Load-bearing premise
The conversion procedure from non-causal to causal approximation preserves the original approximation guarantees exactly, without requiring additional assumptions on the attention matrix or sequence statistics.
What would settle it
An explicit attention matrix and sequence where the causal approximation produced by Express exhibits strictly larger error than the original non-causal approximation.
Figures
read the original abstract
We introduce a new tool, Express, for converting a non-causal attention approximation into a causal approximation with matching approximation guarantees.

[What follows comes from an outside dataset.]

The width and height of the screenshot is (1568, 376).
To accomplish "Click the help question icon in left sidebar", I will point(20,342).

When combined with the state-of-the-art Thinformer approximation, Express improves upon the best known causal attention guarantees, delivering $\log^{3/2}(n)/s$ approximation error with only $O(s)$ memory and $O(s^2 \log^2(n))$ compression overhead for a sequence of length $n$. We pair these developments with an efficient I/O-aware Triton implementation, demonstrate substantial speedups over FlashAttention 2, and use Express to overcome four resource bottlenecks in the language modeling pipeline: long-context prefill, KV cache compression, long-form memory-constrained decoding, and long-form compute-constrained decoding.
Editorial analysis
A structured set of objections, weighed in public.
Referee Report
Summary. The paper introduces Express, a conversion tool that transforms non-causal attention approximations into causal ones while preserving the original approximation guarantees. When paired with the Thinformer approximation, Express yields a causal attention guarantee of log^{3/2}(n)/s error using O(s) memory and O(s^2 log^2(n)) compression overhead for sequence length n. The work also provides an I/O-aware Triton implementation demonstrating speedups over FlashAttention 2 and applies the method to address bottlenecks in long-context prefill, KV cache compression, and memory/compute-constrained decoding.

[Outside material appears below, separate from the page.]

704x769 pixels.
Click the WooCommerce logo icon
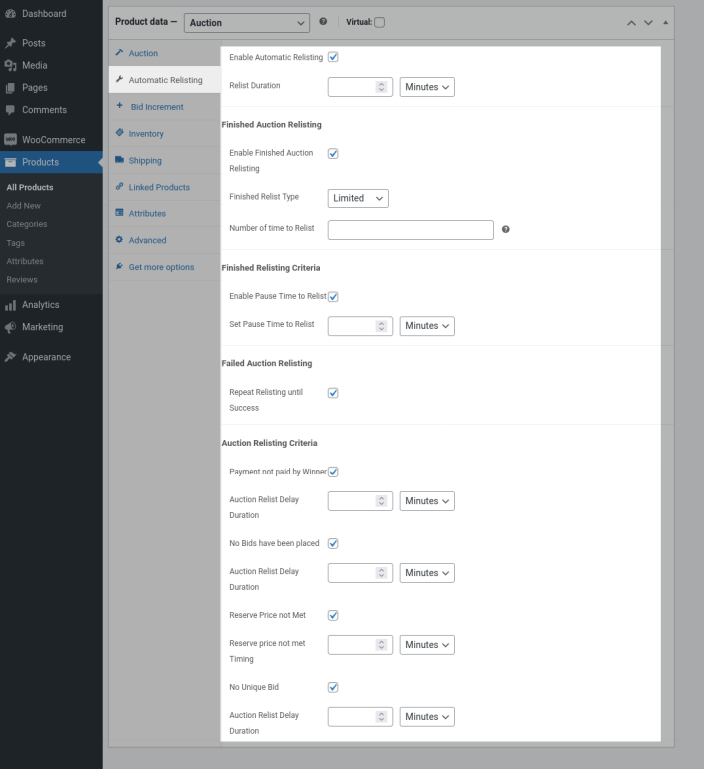[10, 140]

Significance. If the conversion procedure indeed maps non-causal guarantees to causal attention without additional error terms or assumptions, the result would strengthen the best-known theoretical bounds for causal attention and enable more efficient long-context language modeling. The combination of improved bounds, low memory overhead, and a practical implementation would be a notable contribution to efficient transformer research.
major comments (1)
- [Abstract] Abstract: The central claim that Express converts a non-causal approximation (Thinformer) into a causal one while delivering exactly the same log^{3/2}(n)/s error bound (with no extra terms) is load-bearing for the stated improvement over prior causal attention results. The skeptic concern that the conversion step may introduce lower-order error or require additional matrix assumptions (e.g., decay properties away from the diagonal) is not resolved by the abstract alone; without the explicit construction and error analysis, the bound does not follow directly from the non-causal case.
Simulated Author's Rebuttal
We thank the referee for their careful review. We address the single major comment below.

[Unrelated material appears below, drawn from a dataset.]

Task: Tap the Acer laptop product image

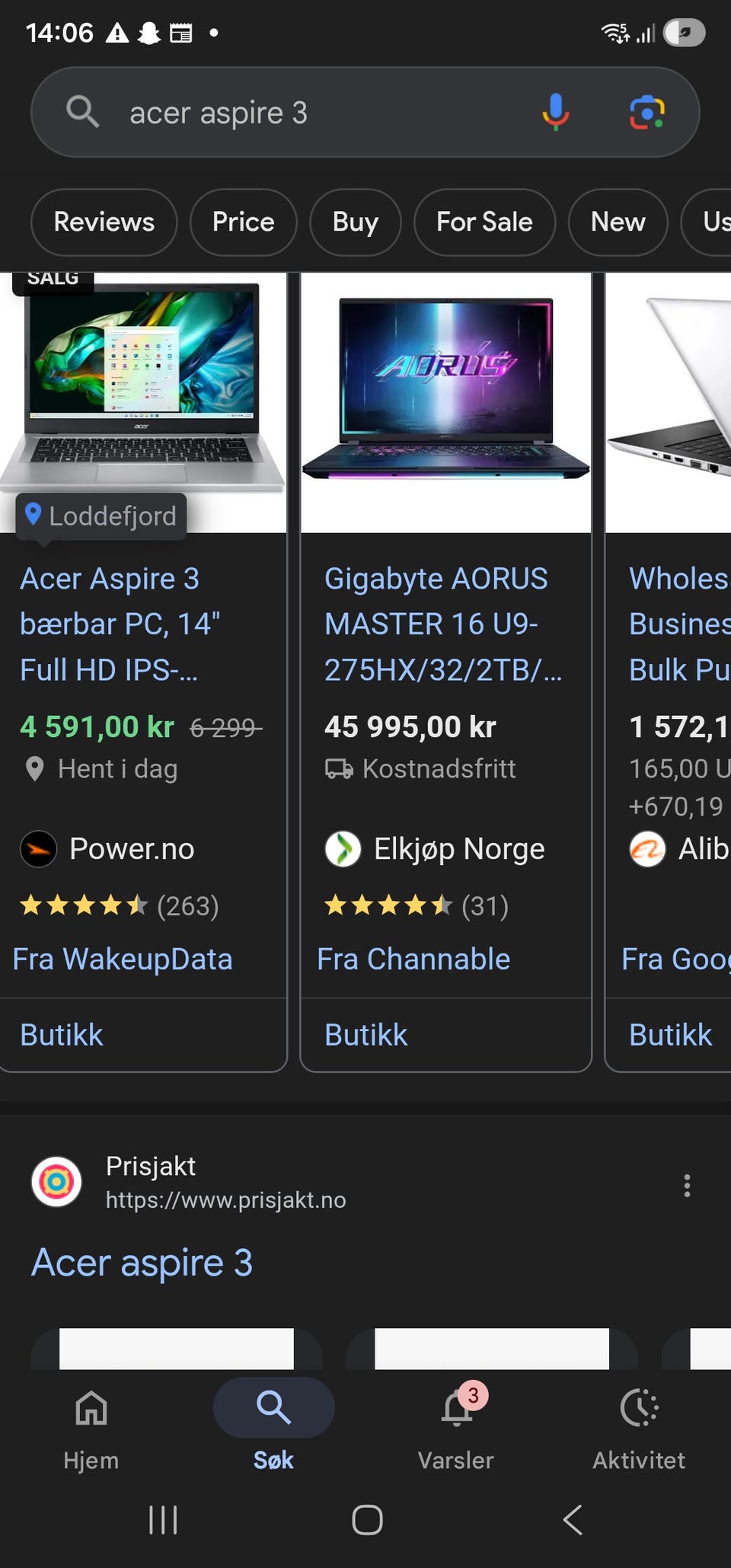Action: coord(142,388)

read point-by-point responses
-
Referee: [Abstract] Abstract: The central claim that Express converts a non-causal approximation (Thinformer) into a causal one while delivering exactly the same log^{3/2}(n)/s error bound (with no extra terms) is load-bearing for the stated improvement over prior causal attention results. The skeptic concern that the conversion step may introduce lower-order error or require additional matrix assumptions (e.g., decay properties away from the diagonal) is not resolved by the abstract alone; without the explicit construction and error analysis, the bound does not follow directly from the non-causal case.
Authors: The manuscript provides the explicit construction of Express together with the full error analysis in Sections 3 and 4. The conversion maps any non-causal approximation to a causal one while preserving the original error bound exactly, without introducing lower-order terms. The argument relies only on the standard assumptions already used for the non-causal Thinformer guarantee and does not require additional decay properties away from the diagonal. Consequently the stated causal bound follows directly from the non-causal result via the given mapping. revision: no
Circularity Check
No circularity detected; derivation self-contained
full rationale
The paper introduces Express as a new conversion procedure that maps non-causal approximations (such as Thinformer) to causal ones while preserving the original error bounds exactly. No equations, fitted parameters, or derivation steps are exhibited in the provided text that reduce the claimed log^{3/2}(n)/s guarantee to a self-definition, a renamed fit, or a load-bearing self-citation chain. Thinformer is referenced as an external state-of-the-art result, and the conversion is presented as a novel construction whose guarantees follow from its definition rather than tautologically equaling its inputs. The central claim therefore remains independent of the patterns that would trigger circularity scores above 0.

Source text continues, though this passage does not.